How easy it is to take the goods of life for granted.

I realized this in the usual way – by having something injured.  Who notices how well their thumbs work?  I don’t; they just do.  But bang it a few times and infection sets in, making it throb with highly noticeable pain, and you’ll realize all the ways there are to bump it again and again doing ordinary things.  Put a key in the lock?  Ouch!  Open a package?  Oww!  Type a sermon?  Can’t hit the spacebar key like usual.  Button the sleeve on my opposite wrist?  Forget it.

My thumb!  My amazing, strong, agile, sensitive, capable thumb – out of order, hurting, weak, barely able, sticking out like a sore thumb. It became a tender pain rod, brushing into everything I never noticed before.  Now that it’s on the mend I can go back to using it without paying attention.  But I’ve been reminded how important my thumbs are, and that makes me remember to appreciate also my fingers and toes, my vision and my nose, the way my body just grows and goes.

I’d guess you’re the same way.  How often do you notice how your stomach doesn’t hurt?  But if you get nauseous you’ll notice your stomach.  We could take an inventory of all the things that work well and on their own in our bodies.  We could be grateful over and over, thanking God or Life for carrying us along, hearts beating, breathing without notice, walking about if we’re able, and most of us are.
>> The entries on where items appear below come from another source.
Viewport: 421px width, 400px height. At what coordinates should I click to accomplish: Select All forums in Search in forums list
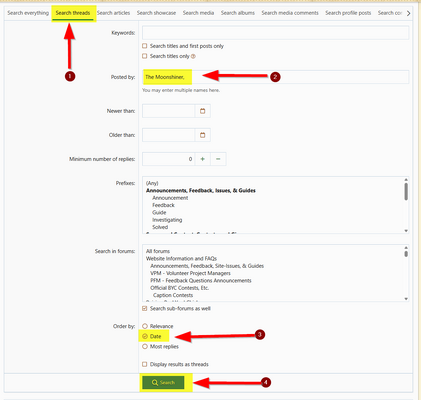[158, 251]
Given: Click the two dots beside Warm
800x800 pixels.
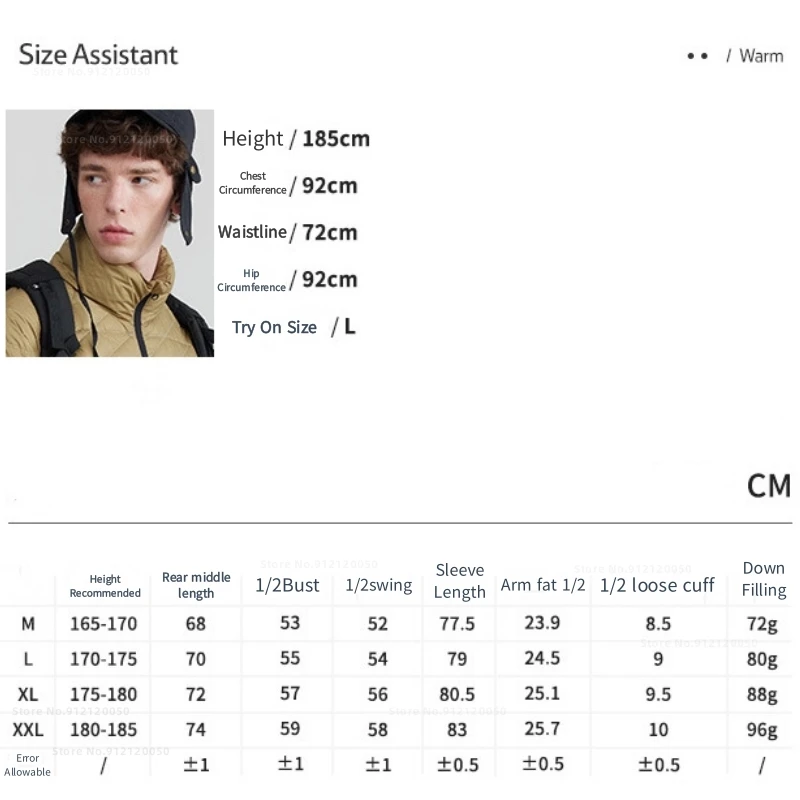Looking at the screenshot, I should click(x=697, y=56).
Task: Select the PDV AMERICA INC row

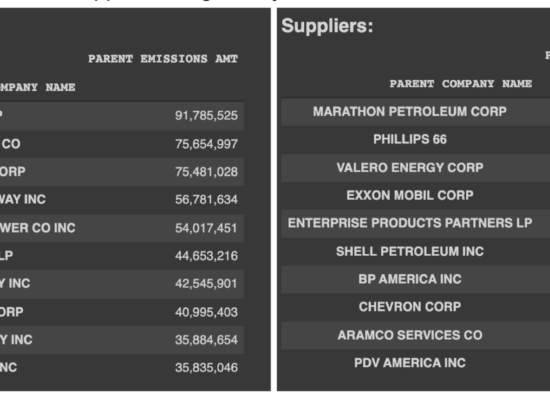Action: click(410, 363)
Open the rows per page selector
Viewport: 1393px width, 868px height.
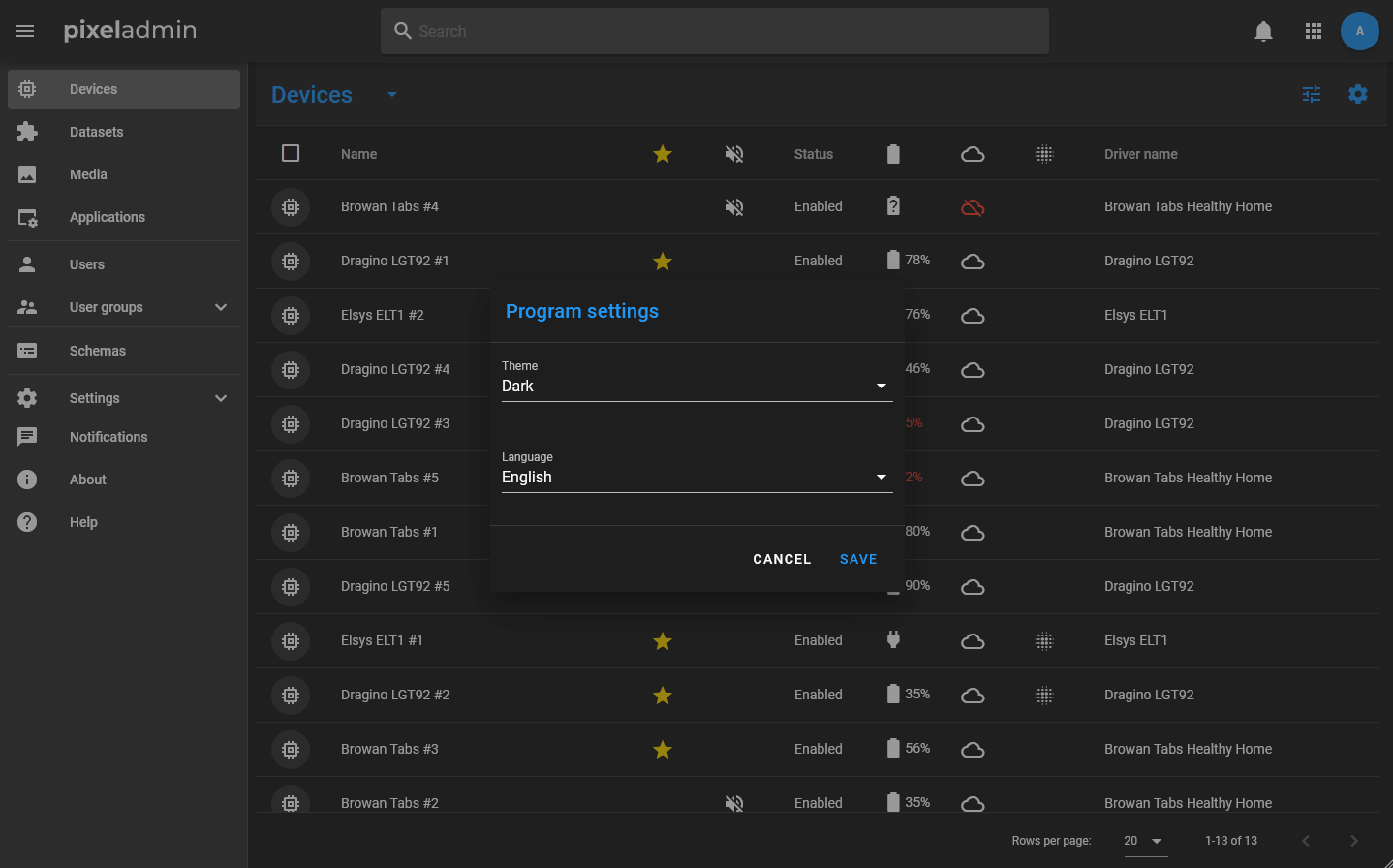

Once in a while we should be consciously glad, glad about how well everything works.  We might say, “Thank God,” or we might just be amazed and appreciative, but a good way to go is to remember, enjoy and augment what’s good.
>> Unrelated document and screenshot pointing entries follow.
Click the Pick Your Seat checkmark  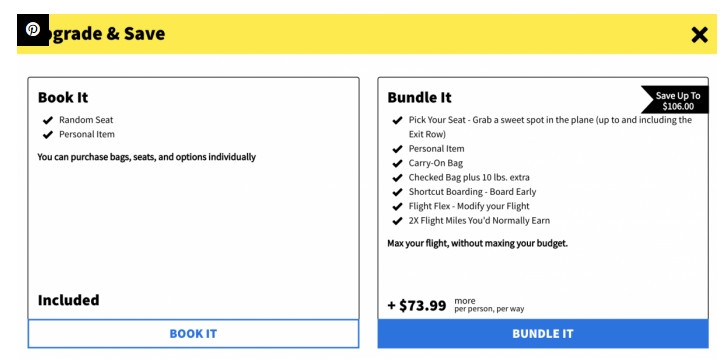[x=397, y=120]
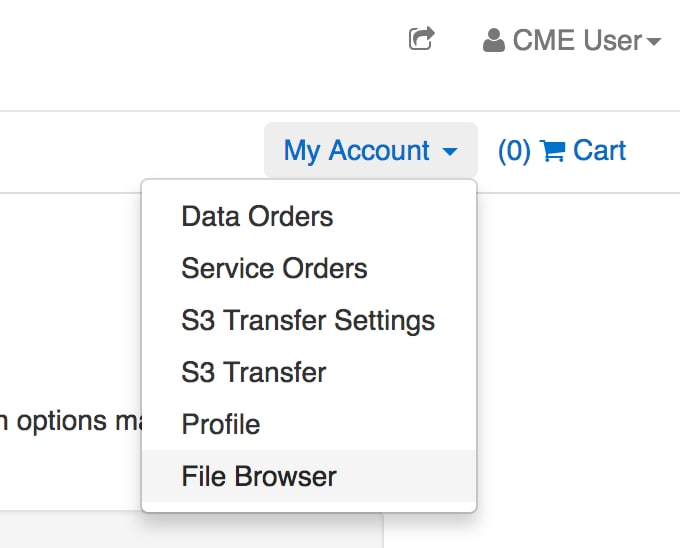Click the empty toolbar area left of My Account
The image size is (680, 548).
pyautogui.click(x=130, y=151)
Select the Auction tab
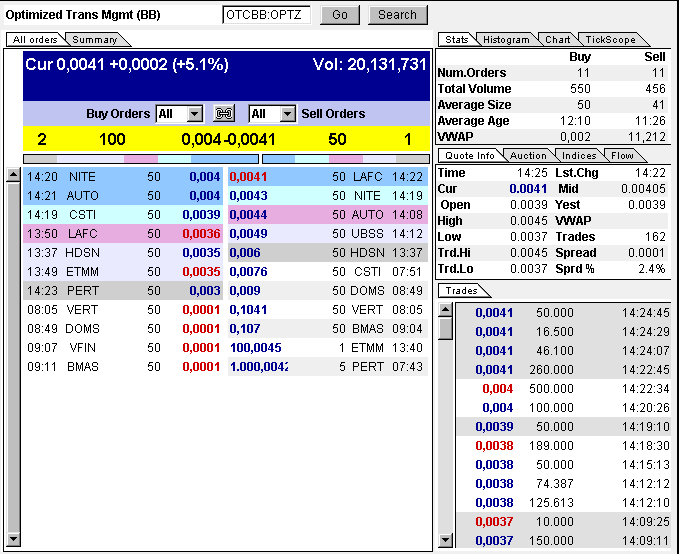Image resolution: width=680 pixels, height=554 pixels. point(528,156)
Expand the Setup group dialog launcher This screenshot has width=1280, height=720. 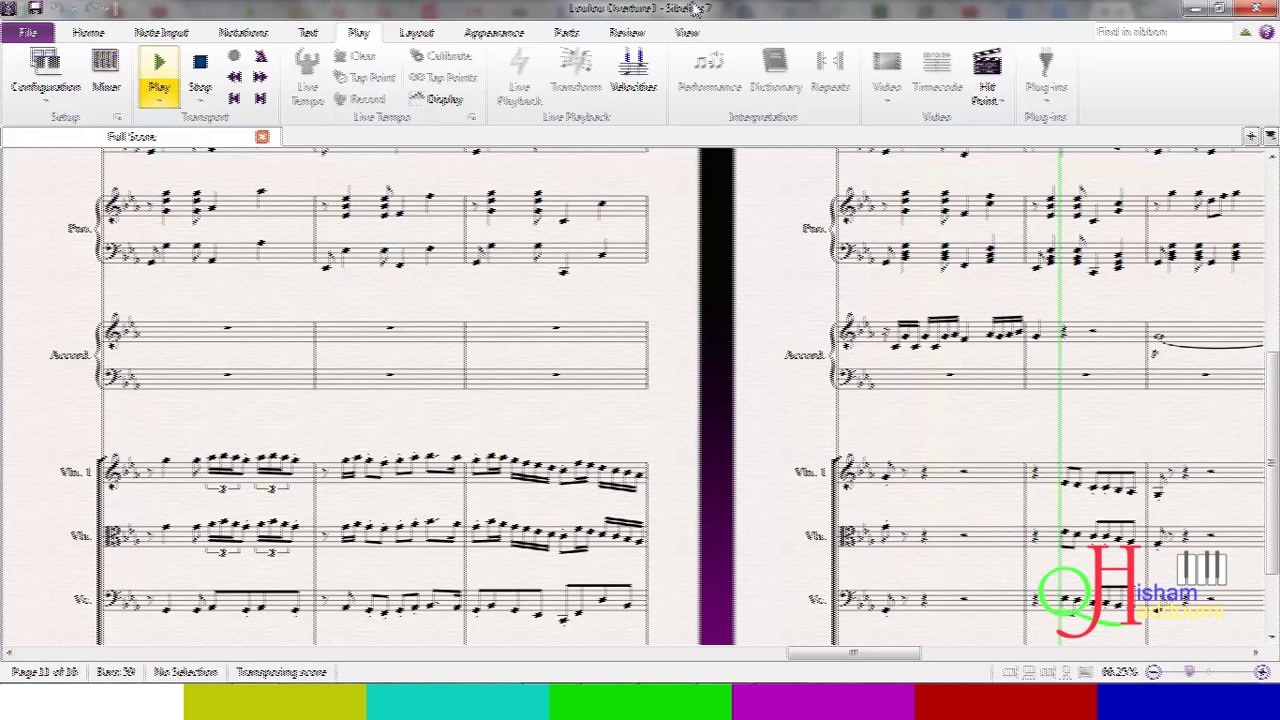pyautogui.click(x=117, y=117)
Eckhart Tolle reminds us of our propensity to latch on to what he calls the pain body.  The pain body is some hurt or regret or ailment or story that drags us down in spirit, mind and body.  Our bodies can ache with persistent woe.  We get caught in depression, resentment, criticism, bent postures, hyper-reactive skin, fearful shame, overblown anxiety, weary wornness.  We get just plain grumpy, sad, angry or hurting.  The pain body can last beyond its due.  We tend to think it is who we are, unable to notice the rest of our wonderful selves.

How do we change this and come to enjoy our better bodies, minds and lives?

One way is to come to church and be reminded of this bounty of goodness that is our larger reality and proper home.  Not every church will do this for you.  Some will trick you into not enjoying your body and life.  Some will only add shame and blame to the pain body.  I’m here to shift us away from persistent, pesky pain and open the pathways to peace, pleasure and prosperity.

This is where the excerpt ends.